Un nouveau théatre offre des activités nouvelles aux habitants, adultes et enfants, du camp de réfugiés de Jénine.
L’idée d’un théatre et d’un atelier dramatique parait hors de propos dans ce camp du nord de la Cisjordanie.
Mais ces idées sont maintenant bien vivantes après qu’ait vu le jour le Théatre de la Liberté en février.
« Je ressens une sorte de liberté ici », nous dit Sabine, âgée de 13 ans, et assise à l’extérieur du théatre.
Près de 20 autres filles, qui viennent juste de terminer un atelier théatral, approuvent.
« Cela renforce ma personnalité et me donne la liberté de m’exprimer », dit Aisha, âgée également de 13 ans.
L’acteur et directeur israélien, Juliano Mer-Khamis, cofondateur du théatre, nous explique : « Nous voulions créer un centre culturel qui rendent plus forts les enfants de Jénine, qui leur amène de la connaissance. »
« Nous voulons essayer avec eux de réduire les effets vicieux de l’occupation, en menant une lutte commune. »
Récemment, le théatre a accueilli deux spectacles : un pour des enfants au sujet de Joha, l’imbécile plein de sagesse, et une satire politique pour les adultes.
Maison bondée
Alors que des affrontements avaient lieu durant un raid militaire israélien, les travailleurs du théatre installaient la scène et discutaient au sujet de quels projecteurs employer.
Les deux spectacles ont attiré près de 1000 personnes, bien que le théatre n’ait normalement qu’une capacité de 400 places.
« L’intérêt dans le camp pour ces activités est vraiment gigantesque.
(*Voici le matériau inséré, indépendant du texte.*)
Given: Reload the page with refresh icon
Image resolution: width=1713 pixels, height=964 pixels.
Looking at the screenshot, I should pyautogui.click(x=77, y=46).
Même si nous avions 3 ou 4 spectacles, nous ne serions pas capables d’accueillir tout le monde », nous dit le cofondateur Jonatan Stanczak, un infirmier suédois en pédiatrie basé à Haifa.
L’objectif est de produire un spectacle chaque semaine.
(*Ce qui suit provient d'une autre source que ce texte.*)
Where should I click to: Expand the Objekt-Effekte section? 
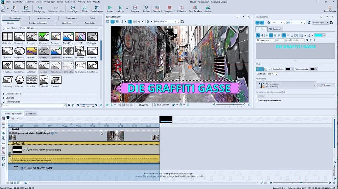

Mer-Khamis et Stanczak animent aussi des ateliers pour les enfants.
Après moins d’un mois de cours dramatiques réguliers, les enfants ne peuvent plus s’en passer, beaucoup revenant après l’école avec des chants, des poèmes et des idées de scènes qu’ils veulent interpréter.
Stanczak explique que les ateliers fonctionnent 4 ou 5 jours par semaine et que parfois ce sont 200 enfants qui y participent.
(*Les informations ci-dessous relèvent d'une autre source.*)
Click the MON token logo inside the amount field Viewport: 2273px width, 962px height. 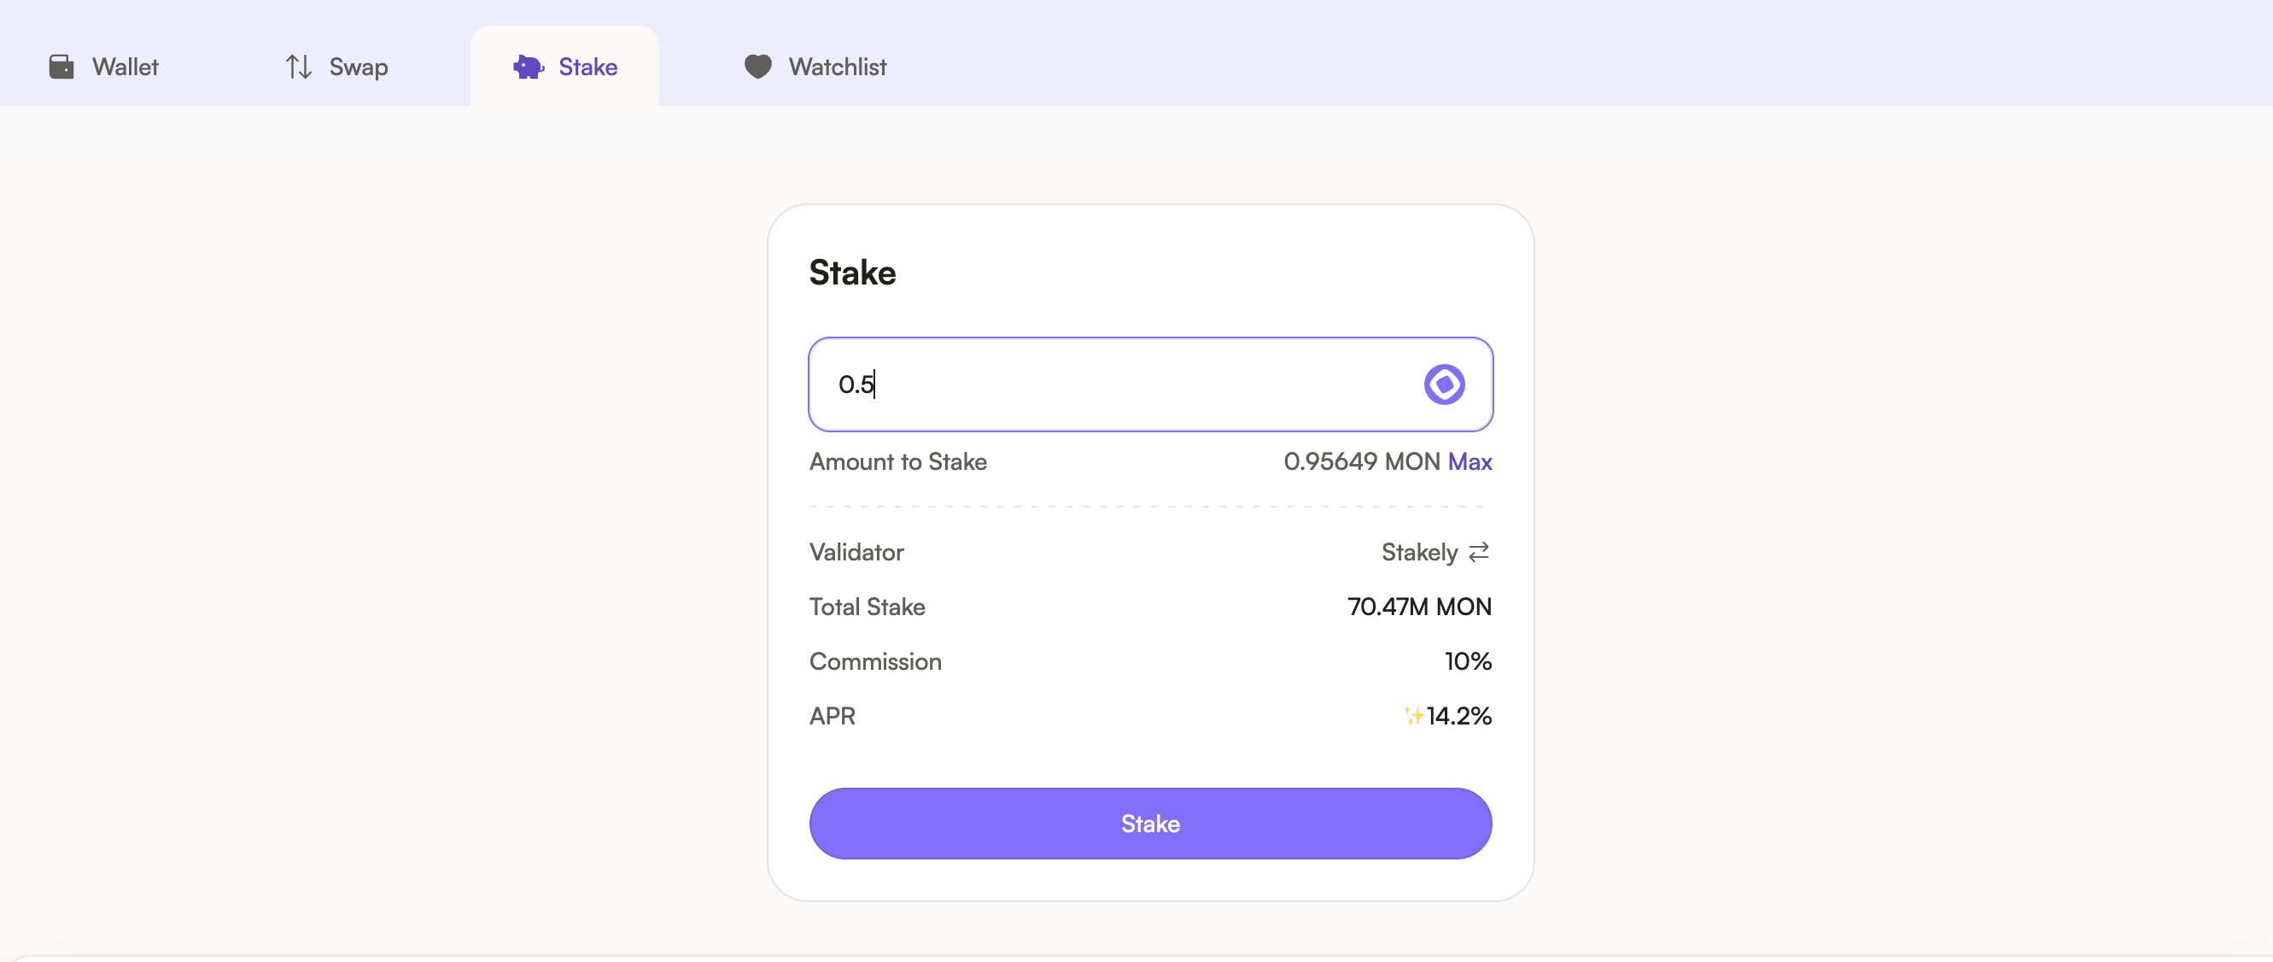coord(1444,384)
Au cours d’un des ateliers, Mer-Khamis a joué l’animateur devant 60 enfants et a fait fonctionner un spectacle de mime.
Les enfants riaient, et ils ont été invités un par un à se joindre au jeu. Ils ont ensuite monté un sepctacle de leur propre initiative, en s’inspirant de leurs expériences de l’école locale de l’UNRWA, avec une attention particulière sur leurs professeurs adeptes de la discipline.
« Ce que je vois à Jénine, ce sont des enfants déstructurés, dans la confusion, et incapables de se concentrer plus de 5 minutes », dit Mer-Khamis.
Le projet du théatre est de changer tout cela.
Projet communautaire
Mer-Khamis ajoute : « Le plus important est de faire en sorte que lorsque les enfants viennent ici, ils représentent réellement quelque chose. Ils peuvent rester dans le hall et transformer cet espace pour en faire un espace pour eux, sur le plan physique et émotionnel. »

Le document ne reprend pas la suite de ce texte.